In summary the table offers an insight into the full anatomy of the threat for law firms.  To mitigate the aforementioned threats, he outlined five key strategies:

  • Awareness: An absolute must is providing education of all parties surrounding the law firm. This includes teaching employees, management, suppliers, and even your clients on the threats that exist, the tactics of the hackers, and the various outcomes from unsafe computing.
  • Visibility: Never assume that you will know everything that is happening on your network. Keep an inventory of assets, logs and all alerts which when gathered together creates actionable intelligence.
  • Focus: Law firms must think how the hackers attack, so avoid misplaced faith in compliance alone.
  • Operational Expediency: Firms should make reasonable operational and security trade-offs. That is, do not spend all of your time on areas with little benefit, like patches for little used systems.  Prioritize on the biggest impact items first.
  • Priorities: The most valuable time spent on cybersecurity is spent on people and process over technology.

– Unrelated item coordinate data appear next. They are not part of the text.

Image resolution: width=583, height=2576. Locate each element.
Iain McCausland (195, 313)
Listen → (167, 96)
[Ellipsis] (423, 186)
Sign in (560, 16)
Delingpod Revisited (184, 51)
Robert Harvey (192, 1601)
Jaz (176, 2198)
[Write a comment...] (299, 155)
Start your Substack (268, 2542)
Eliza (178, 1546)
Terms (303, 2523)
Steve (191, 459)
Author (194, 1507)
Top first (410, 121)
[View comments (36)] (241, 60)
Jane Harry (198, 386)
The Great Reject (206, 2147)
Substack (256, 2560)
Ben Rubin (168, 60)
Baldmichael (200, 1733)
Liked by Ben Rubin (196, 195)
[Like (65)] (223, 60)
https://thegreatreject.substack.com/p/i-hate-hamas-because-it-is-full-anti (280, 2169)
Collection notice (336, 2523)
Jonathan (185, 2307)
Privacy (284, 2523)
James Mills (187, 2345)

Wrapping up his discussion, he touched on cybersecurity in three areas pertinent to law firms; mobile, Cloud, and eDiscovery.

 

Mobile Technology:

At this juncture, mobile devices do not pose a significant attack vector for large law firms.  The real risk is one-offs including physical loss of the device, or exposure to data stored on the unit.  Firms should remain vigilant by using encryption, password protection, and provide remote wiping on demand.  Lastly he mentioned that Android remains a target.

 

Cloud:

The Cloud is intriguing from a security perspective.  It provides familiar components to on-prem issues, but is outsourced.  What that means is that the same predicaments arise but since a different operator is in the equation, it can be more complex.  Surdu recommends to counter this threat by vetting your Cloud vendor carefully to manage your risk.

 

eDiscovery:

Similar to the Cloud, eDiscovery invokes the same issues that it does externally as it would internally.  When you use hosted services those services have to be vetted for controlled access, general integrity, encryption were necessary and to assure that privacy laws are being followed.  He recommends that firms use familiar and consistent platforms when possible.

 

In his parting thoughts, he focused on several salient points.  While difficult, attempt to retain key players for your firm security.  A revolving door in the Information Security department is ripe for attacks.  Create a process to track key information and assets.  By having these procedures in place the firm will know the who, what, where and when of deflecting cyber-attacks.  Work to cultivate and maintain senior management to establish a sense of normalcy.  Often hackers go after newer management because they are less likely to know systems and process.  He also stressed that your best adversaries understand that details matter.  “You should focus on the little things, because if you cannot get that right you will not get the bigger things.”  Lastly he ended with a push for firms to concentrate on finishing security projects because that is much more important than simply starting them.